Ehl-i Sünnetin gözbebeği İmam Ahmed b.Hanbel(v.241) der ki:
Zühdün üç şekli vardır. Birincisi farz olan züht, haramı terk etmektir ki, bu âvâmın (halkın) zühdüdür. İkincisi fazilet olan züht, helal olan şeylerden fazla olanı terk etmektir ki, bu havâsın(seçkinlerin) zühdüdür. Üçüncüsü ise selamete götüren züht olup, Allahtan alıkoyan her türlü meşgaleyi terk etmektir ki, bu da ariflerin zühdüdür.
Züht, insanın fıtrî duygu ve ihtiyaçlarını göz ardı etmeksizin, ruhbanlığı çağrıştıran inziva hayatına rağbet etmeden, meşru yoldan mal-mülk sahibi olmak için çalışmak, başkalarına muhtaç olmamak, günahlar konusunda uyanık davranarak haramlardan kaçınmaktır.

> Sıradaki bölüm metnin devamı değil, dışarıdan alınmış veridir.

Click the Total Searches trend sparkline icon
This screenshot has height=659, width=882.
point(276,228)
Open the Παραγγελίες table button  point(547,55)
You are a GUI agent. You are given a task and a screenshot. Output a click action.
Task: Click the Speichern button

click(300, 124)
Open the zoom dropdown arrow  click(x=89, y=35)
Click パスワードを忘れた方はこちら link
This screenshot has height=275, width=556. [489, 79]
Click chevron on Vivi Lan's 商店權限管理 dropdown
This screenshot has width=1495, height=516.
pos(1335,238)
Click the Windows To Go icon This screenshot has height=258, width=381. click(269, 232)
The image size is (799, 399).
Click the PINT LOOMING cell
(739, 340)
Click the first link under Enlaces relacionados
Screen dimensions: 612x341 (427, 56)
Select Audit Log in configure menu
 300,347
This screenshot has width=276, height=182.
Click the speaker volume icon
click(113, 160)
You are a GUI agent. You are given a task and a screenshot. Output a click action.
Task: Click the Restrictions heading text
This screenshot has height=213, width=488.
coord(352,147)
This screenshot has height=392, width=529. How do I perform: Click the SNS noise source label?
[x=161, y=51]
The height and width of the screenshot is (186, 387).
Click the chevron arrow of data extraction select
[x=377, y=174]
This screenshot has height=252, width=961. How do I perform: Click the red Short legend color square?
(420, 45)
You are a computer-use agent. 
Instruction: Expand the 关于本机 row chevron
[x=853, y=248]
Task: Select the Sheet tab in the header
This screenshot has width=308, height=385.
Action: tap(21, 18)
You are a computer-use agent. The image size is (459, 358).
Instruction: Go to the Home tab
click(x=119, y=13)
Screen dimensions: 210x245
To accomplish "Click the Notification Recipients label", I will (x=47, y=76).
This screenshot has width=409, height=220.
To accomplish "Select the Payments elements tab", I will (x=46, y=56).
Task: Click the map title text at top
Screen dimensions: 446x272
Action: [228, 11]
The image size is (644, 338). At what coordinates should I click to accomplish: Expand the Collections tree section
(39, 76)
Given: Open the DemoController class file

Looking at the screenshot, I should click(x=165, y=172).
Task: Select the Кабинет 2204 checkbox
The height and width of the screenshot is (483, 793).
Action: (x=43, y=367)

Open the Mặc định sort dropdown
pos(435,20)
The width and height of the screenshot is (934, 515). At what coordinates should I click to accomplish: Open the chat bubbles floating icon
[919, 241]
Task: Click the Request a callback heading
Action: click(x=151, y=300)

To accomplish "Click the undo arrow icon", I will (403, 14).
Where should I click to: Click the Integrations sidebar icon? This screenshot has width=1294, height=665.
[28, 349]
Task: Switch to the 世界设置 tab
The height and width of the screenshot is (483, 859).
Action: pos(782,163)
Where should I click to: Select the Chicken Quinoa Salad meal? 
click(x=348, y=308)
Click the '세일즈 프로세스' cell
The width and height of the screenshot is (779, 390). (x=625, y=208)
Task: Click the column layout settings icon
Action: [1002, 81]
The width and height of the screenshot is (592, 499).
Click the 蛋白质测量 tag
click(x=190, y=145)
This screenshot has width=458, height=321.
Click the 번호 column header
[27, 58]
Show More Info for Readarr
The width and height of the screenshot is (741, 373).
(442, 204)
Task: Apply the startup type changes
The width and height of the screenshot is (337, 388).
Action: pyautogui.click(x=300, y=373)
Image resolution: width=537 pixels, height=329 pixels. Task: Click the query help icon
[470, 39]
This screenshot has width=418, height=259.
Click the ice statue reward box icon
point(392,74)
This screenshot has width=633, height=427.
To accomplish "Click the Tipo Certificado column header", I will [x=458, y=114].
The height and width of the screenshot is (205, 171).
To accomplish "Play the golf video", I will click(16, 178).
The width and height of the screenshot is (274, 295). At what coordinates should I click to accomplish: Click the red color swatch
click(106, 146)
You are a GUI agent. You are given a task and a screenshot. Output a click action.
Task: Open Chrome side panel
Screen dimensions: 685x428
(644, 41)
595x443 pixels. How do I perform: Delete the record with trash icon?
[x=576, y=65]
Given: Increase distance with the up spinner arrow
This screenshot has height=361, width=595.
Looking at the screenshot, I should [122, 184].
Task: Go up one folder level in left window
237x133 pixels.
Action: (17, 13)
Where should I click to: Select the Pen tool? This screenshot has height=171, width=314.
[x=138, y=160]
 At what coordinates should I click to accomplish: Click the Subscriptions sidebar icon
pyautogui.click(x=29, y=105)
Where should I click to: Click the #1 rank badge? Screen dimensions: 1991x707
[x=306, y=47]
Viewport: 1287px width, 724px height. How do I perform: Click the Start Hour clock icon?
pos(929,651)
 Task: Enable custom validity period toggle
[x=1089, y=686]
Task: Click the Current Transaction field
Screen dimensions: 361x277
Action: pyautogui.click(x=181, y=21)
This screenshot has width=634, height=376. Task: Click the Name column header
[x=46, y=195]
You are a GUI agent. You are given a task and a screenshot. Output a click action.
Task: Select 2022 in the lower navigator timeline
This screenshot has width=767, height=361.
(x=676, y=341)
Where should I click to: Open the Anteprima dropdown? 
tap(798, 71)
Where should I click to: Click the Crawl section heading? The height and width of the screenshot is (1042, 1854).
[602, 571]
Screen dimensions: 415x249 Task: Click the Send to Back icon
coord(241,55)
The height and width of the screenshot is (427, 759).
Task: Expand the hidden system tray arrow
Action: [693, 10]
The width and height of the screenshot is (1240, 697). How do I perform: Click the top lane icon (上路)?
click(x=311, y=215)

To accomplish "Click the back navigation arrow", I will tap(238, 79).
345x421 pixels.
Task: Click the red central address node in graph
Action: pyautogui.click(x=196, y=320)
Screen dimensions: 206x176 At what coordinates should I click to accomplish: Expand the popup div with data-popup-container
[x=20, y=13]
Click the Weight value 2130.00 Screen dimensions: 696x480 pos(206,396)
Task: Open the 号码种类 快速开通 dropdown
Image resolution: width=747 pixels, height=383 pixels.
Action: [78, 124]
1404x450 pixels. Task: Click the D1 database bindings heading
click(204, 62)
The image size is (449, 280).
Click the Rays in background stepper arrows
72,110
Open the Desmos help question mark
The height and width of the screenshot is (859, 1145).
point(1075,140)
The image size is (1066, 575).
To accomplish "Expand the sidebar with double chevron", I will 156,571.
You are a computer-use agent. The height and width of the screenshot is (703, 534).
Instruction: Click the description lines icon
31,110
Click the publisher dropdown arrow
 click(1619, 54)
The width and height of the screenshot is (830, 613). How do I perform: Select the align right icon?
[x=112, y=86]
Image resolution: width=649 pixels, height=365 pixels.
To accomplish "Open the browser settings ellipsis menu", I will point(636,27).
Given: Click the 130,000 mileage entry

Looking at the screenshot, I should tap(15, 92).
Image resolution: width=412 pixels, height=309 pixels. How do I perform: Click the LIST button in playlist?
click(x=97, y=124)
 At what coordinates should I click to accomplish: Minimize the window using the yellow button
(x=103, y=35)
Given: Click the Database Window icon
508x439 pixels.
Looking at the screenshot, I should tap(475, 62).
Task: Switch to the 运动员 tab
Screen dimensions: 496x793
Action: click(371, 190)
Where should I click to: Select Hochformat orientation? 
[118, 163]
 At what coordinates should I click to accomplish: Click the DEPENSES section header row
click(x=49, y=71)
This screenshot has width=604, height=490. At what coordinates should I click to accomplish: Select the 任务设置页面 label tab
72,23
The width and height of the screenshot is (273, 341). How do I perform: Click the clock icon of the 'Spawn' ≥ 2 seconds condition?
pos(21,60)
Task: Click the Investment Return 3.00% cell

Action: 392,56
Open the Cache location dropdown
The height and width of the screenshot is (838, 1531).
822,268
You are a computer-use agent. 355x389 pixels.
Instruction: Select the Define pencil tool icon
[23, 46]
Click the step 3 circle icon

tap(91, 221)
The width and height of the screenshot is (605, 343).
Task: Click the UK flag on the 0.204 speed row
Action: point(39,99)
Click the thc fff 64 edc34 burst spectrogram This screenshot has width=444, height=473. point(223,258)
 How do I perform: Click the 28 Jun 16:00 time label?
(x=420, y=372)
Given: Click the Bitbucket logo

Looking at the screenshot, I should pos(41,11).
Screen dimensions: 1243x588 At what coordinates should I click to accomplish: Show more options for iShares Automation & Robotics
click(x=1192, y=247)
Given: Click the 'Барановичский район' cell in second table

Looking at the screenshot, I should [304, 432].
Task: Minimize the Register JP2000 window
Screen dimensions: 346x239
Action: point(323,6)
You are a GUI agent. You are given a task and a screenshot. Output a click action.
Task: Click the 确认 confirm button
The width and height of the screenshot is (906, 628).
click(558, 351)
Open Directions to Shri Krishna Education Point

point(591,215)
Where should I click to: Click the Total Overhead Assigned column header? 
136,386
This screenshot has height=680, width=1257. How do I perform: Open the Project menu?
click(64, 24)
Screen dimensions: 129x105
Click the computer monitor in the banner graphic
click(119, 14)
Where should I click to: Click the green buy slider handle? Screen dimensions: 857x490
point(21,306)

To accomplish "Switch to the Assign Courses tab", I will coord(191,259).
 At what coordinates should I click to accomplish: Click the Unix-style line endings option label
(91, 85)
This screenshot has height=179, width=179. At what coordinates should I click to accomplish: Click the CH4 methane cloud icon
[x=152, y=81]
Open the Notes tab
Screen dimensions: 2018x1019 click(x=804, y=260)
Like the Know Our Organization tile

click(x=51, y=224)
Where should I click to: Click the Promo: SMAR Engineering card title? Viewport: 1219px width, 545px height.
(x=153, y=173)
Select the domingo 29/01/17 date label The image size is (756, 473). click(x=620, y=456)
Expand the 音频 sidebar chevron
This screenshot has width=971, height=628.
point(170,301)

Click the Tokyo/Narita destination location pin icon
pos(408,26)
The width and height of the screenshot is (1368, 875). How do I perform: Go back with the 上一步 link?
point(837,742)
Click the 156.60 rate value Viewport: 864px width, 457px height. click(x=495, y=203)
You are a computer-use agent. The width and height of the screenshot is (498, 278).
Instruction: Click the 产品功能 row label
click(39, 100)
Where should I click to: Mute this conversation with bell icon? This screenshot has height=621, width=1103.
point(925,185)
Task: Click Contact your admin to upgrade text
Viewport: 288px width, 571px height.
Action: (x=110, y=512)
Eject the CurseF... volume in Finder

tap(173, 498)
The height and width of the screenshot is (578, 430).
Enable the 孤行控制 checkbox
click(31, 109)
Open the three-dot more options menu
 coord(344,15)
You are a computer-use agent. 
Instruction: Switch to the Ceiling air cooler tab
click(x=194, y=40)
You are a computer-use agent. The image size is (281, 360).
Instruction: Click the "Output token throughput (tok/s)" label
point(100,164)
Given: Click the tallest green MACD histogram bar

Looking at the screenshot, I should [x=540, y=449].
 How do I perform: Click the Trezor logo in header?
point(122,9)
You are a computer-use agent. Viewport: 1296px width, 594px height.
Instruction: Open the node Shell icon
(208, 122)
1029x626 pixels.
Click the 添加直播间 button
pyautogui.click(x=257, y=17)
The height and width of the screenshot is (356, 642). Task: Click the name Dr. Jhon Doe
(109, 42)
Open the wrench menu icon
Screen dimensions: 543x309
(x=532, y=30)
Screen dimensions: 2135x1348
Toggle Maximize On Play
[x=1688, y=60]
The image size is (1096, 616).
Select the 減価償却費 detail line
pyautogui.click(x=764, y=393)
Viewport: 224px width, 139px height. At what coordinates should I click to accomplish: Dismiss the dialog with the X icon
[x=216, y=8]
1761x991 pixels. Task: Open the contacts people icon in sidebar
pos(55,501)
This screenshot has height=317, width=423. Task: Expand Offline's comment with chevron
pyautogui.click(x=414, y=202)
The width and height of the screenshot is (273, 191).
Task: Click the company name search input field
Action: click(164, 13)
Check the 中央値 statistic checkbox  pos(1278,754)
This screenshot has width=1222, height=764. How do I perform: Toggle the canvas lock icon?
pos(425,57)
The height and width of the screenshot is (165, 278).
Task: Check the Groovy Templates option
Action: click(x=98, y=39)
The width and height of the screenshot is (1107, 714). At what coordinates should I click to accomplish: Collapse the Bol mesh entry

Başka bir deyişle, sosyal hayatın içerisinde kalınarak topluma hizmet sunan, üretken, katkı sağlayan bir anlayışa sahip olmak; Dünya ve nimetlerinin geçici ve emanet olduğu bilinciyle hareket etmektir. Bütün bunlarla birlikte dünyayı putlaştırmamak, maddenin kölesi olmamak, manevî sorumlulukları yerine getirmede hassas davranarak, takva ve ihlasla dünya hayatını yaşamaktır.